The plurality of light emitting devices (LEDs) may include a red light emitting device 130 disposed in the red sub-pixel (SPR), a green light emitting device 140 disposed in the green sub-pixel (SPG) and a blue light emitting device 150 disposed in the blue sub-pixel (SPB). Each of the red light emitting device 130, the green light emitting device 140, and the blue light emitting device 150 may include a first semiconductor layer, a second semiconductor layer, a first electrode, and a second electrode in common. And the red light emitting device 130 may include a light emitting layer that emits red light, the green light emitting device 140 includes a light emitting layer that emits green light, and the blue light emitting device 150 includes a light emitting layer that emits blue light.

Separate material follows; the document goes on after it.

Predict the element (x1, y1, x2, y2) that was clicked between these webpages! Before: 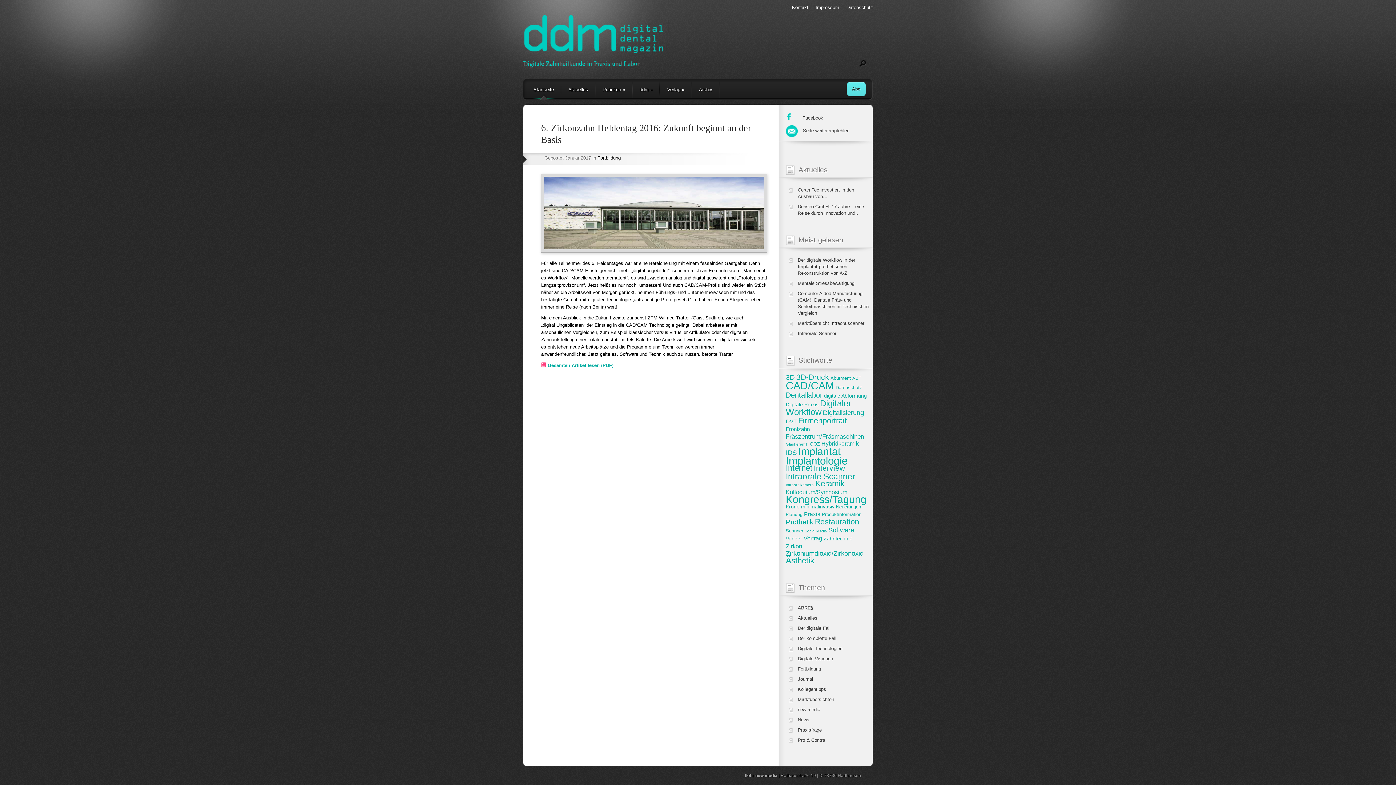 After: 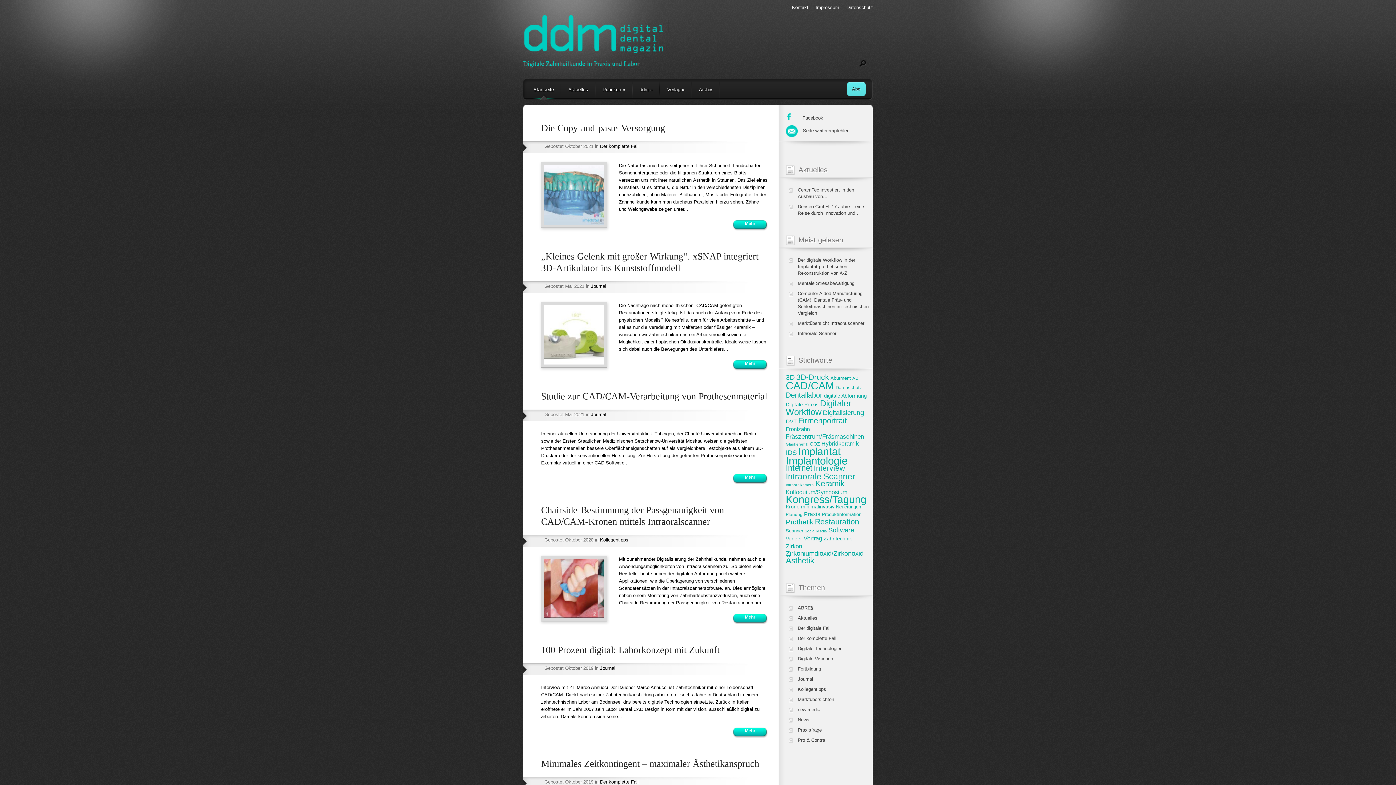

Referring to FIG. 3, in the red light emitting device 130 disposed in the red sub-pixel (SPR), the second semiconductor layer 133 may be disposed on the first semiconductor layer 131. The first semiconductor layer 131 and the second semiconductor layer 133 may be layers formed by doping n-type and p-type impurities into a specific material. For example, the first semiconductor layer 131 and the second semiconductor layer 133 may include an AlInGaP-based semiconductor layer, for example, it may be a layer doped with a p-type or n-type impurity in a material such as indium aluminum phosphide (InAlP) or gallium arsenide (GaAs). The p-type impurities may be magnesium (Mg), zinc (Zn), beryllium (Be), etc., and the n-type impurities may be silicon (Si), germanium (Ge), tin (Sn), etc., but are not limited thereto.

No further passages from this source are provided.